2014年は「消費税8%に引き上げ」「憲法9条の解釈を変更して集団的自衛権の行使を容認」「政治とカネで小渕優子経産相らが相次いで辞任」などがあった年。映画を観に行く余裕がなかったのかもしれない。

この逆パターンでは「セクシー個室ヨガ通い」と『週刊文春』に書かれた林芳正文科相がいる。

私はあの店のサービス内容より大臣が「平日の午後」「公務と公務のあいだ」にヨガに行っていた事実が気になった。わざわざそんな時間帯に?と批判されたが、そこまでしてリフレッシュが必要だったと考えると、文科相にとって「加計学園問題」はやはり相当にヤバいのだろうと想像できる。

安倍首相に話を戻す。2014年に1本しか観れなかったことを取り戻すためか、2015年は元日に『バンクーバーの朝日』を観て、2日に『ゴーン・ガール』を鑑賞している。このチョイスが凄い。『ゴーン・ガール』は夫婦で観ちゃいけない映画だからだ。

《完璧な夫婦のはずだったふたり。
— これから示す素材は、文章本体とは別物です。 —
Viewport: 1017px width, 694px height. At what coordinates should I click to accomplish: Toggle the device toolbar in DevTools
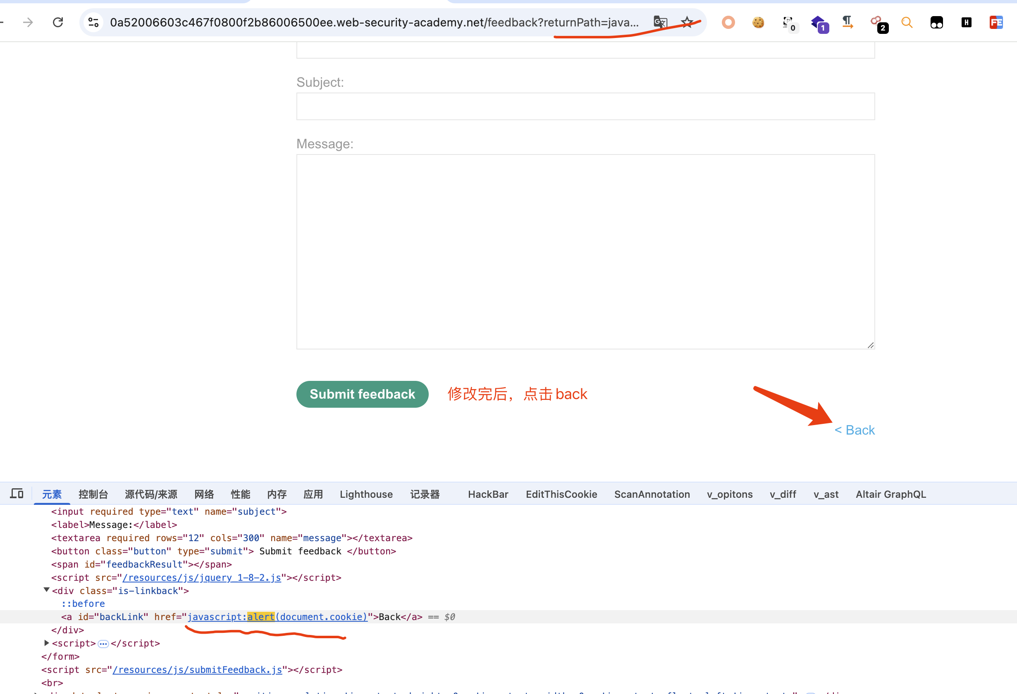17,494
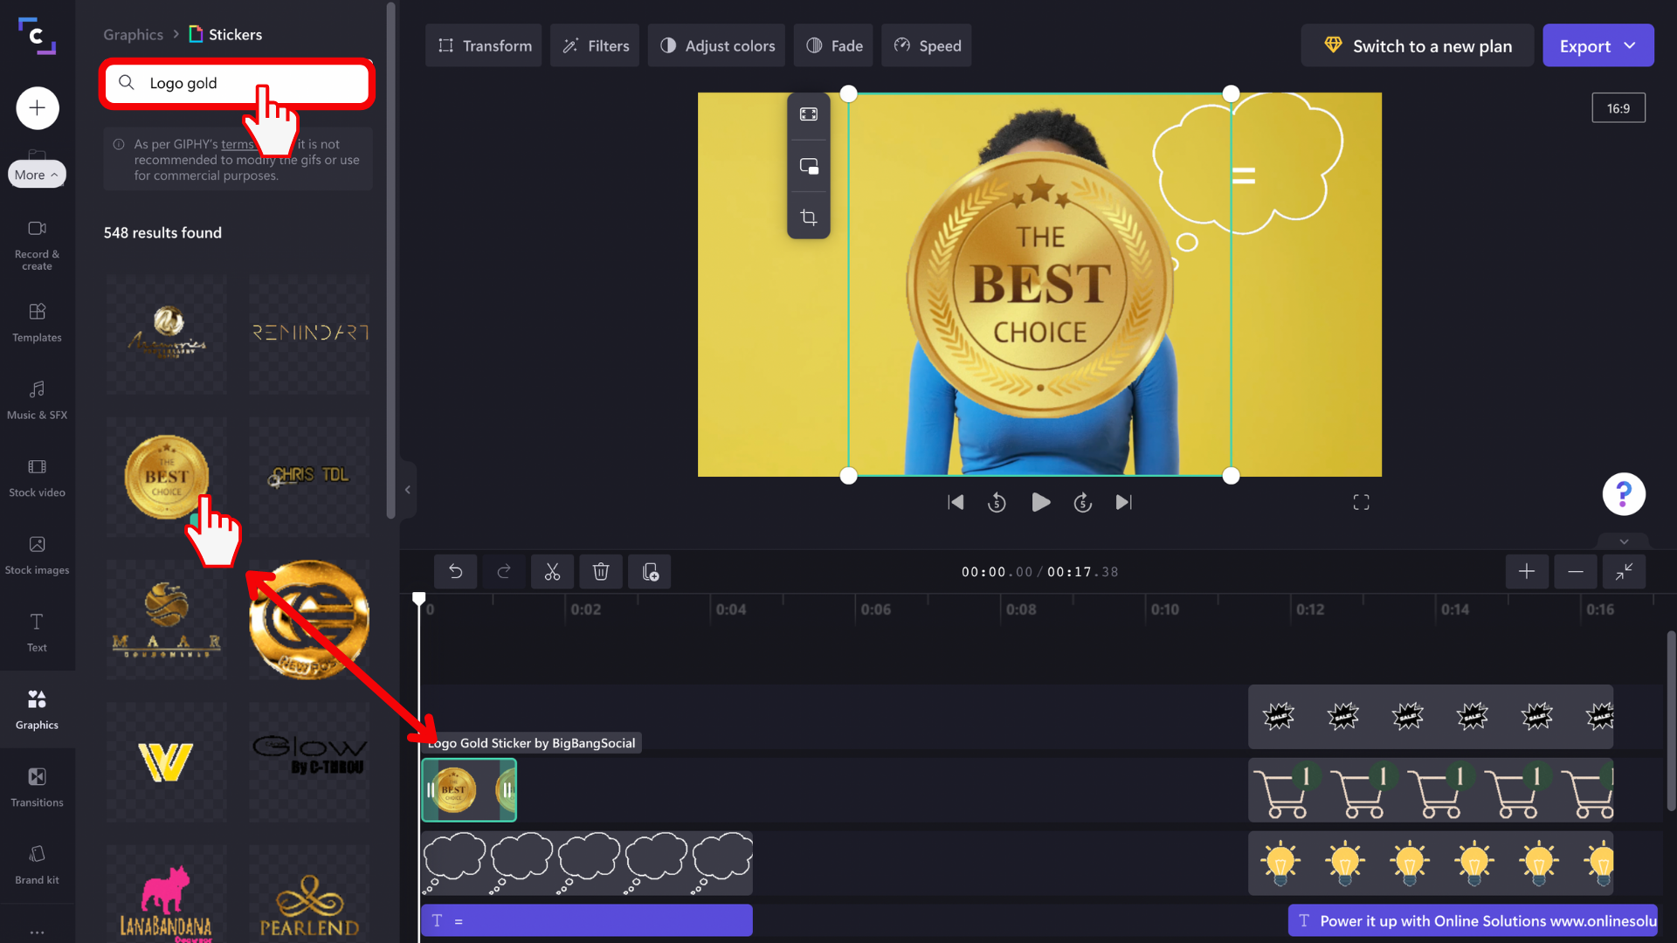The width and height of the screenshot is (1677, 943).
Task: Open GIPHY's terms link in the notice
Action: (x=237, y=144)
しかし、妻の失踪をきっかけに、
 互いの知らなかった秘密が暴かれていく──そして待ち受ける“衝撃”の展開とは!?》
(映画.com)

安倍首相は正月からこれを「昭恵夫人や母洋子さんらと」観たのである。すごい。

そしてこの年何が起きたのか。「森友学園」問題である。

森友学園への国有地売却をめぐる経緯をみると、この年の9月に『安倍昭恵氏が学園の幼稚園で講演。新設予定の小学校の名誉校長を受け入れ』(朝日新聞・2018年3月13日)をしている。

『ゴーン・ガール』のほかの宣伝文をみてみよう。

《最も近しい存在=パートナーこそが、実は最も謎めいた存在であることを、見る者すべてに突きつける衝撃のサイコロジカル・スリラー》(映画.com)
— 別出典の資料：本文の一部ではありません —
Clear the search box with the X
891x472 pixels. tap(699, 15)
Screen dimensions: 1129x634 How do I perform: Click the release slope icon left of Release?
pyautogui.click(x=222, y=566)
これは昭恵夫人の行動そのものではないか。さらに国民からすれば公の場で説明を最も聞きたい昭恵夫人がまさに今「ゴーン・ガール=姿を消した女」状態になっている。

さらには安倍首相には「加計学園」問題がある。同学園の獣医学部新設計画について首相は「2017年1月20日」に初めて知ったと説明した。しかし柳瀬唯夫元首相秘書官が参考人招致されたのも「それ以前に首相は知っていたのでは?」という疑問があるからだ。
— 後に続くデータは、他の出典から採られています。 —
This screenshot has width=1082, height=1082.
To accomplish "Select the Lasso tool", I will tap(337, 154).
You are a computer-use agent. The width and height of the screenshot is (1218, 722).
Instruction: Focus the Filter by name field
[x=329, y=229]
ちなみに「2017年1月20日」の2日後、首相は『沈黙 サイレンス』を観ている(1月22日)。官邸の沈黙モードが首相動静でうっかりわかった。

 

続いて注目したいのが今年2月4日に観た『噓八百』 である。次の記事に注目してほしい。

『安倍首相、意味深タイトル…映画「嘘八百」鑑賞』(日刊スポーツ2月5日)

《安倍晋三首相は4日、都内の映画館で映画「嘘八百」を観賞した。(略)先週の予算委は、森友学園の国有地取得の経緯や茂木敏充経済再生担当相の線香問題など「本当かうそか」を連日追及される立場だった首相。はからずも、意味深なタイトルの映画観賞になった?》

スポーツ紙は面白おかしく書いたが、サプライズは翌日の国会だった。国有地売却の交渉に関し、籠池前理事長が夫人と電話で話したと主張する音声データなどに関して問われた安倍首相は、

「真っ赤なうそ、うそ八百だ」

と発言したのである。

《前日鑑賞した映画の題名を引用し、声を荒らげる場面もあった。》(日刊スポーツ2月6日)

どう考えても前日に観た『嘘八百』の影響がうかがえる。前日に映画を観たのは周到な計算だったのか、それとも観たものに影響されやすいのか。後者だったらちょっと心配。